Action item ▸ Retype exactly the lines from the one containing "Task: Select 'Thanh toán Viettel Money' label" through the last line of the records below, including both, and leave out any pictures.
+++ Extracted information +++
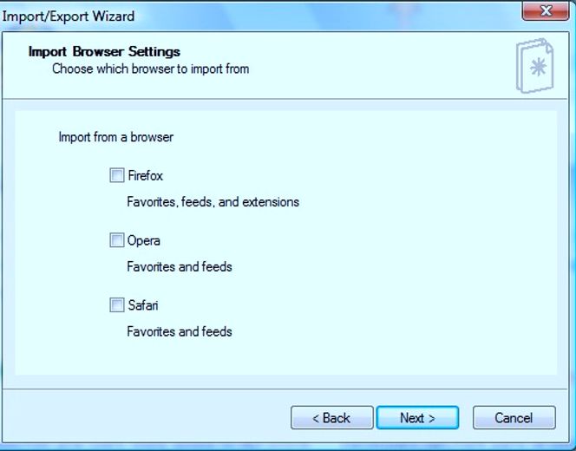Click the 'Import from a browser' text
Viewport: 576px width, 451px height.
coord(116,137)
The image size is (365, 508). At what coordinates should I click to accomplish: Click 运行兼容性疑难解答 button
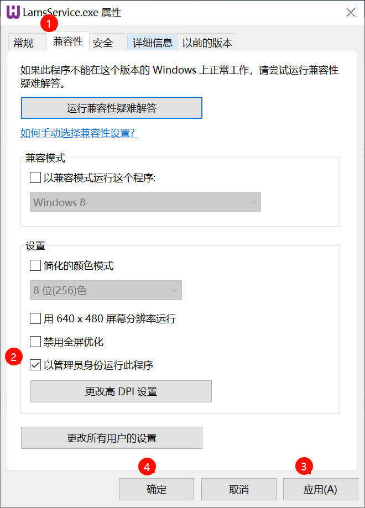coord(111,108)
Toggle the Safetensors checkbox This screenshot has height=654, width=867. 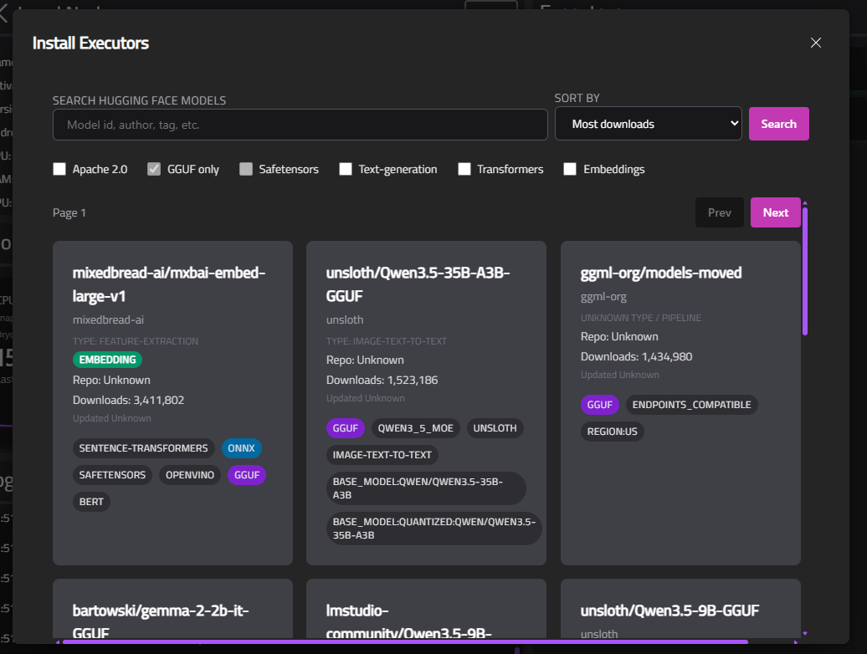point(246,169)
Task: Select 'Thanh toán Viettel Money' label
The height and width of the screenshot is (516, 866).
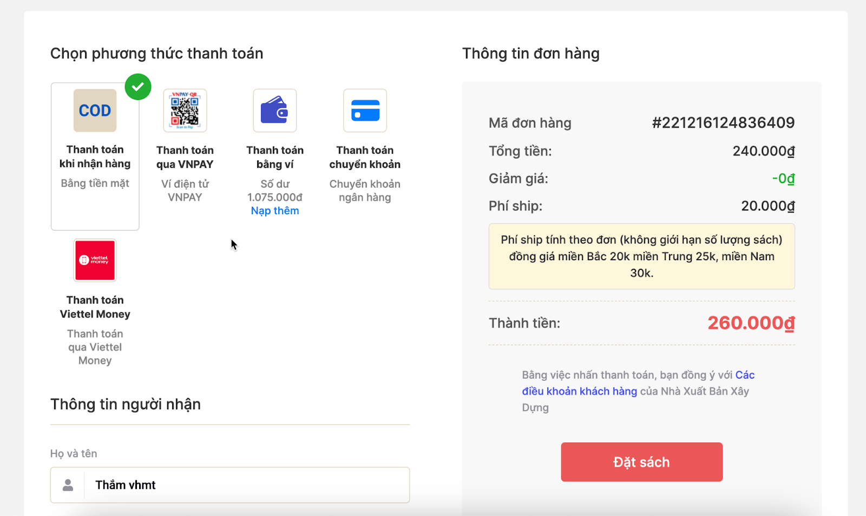Action: [95, 307]
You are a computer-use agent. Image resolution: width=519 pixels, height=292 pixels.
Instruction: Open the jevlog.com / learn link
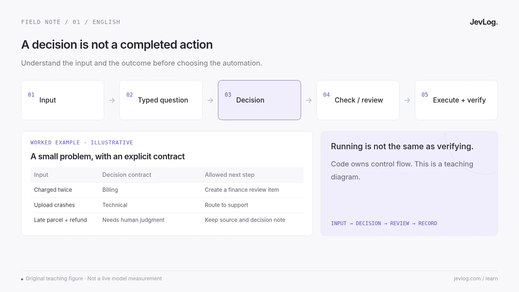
+++
Exercise solution ▸
Task: Select 'Thanh toán Viettel Money' label
The height and width of the screenshot is (516, 866).
Action: [95, 307]
You are a computer-use agent. Image resolution: width=519 pixels, height=292 pixels.
Instruction: Open the jevlog.com / learn link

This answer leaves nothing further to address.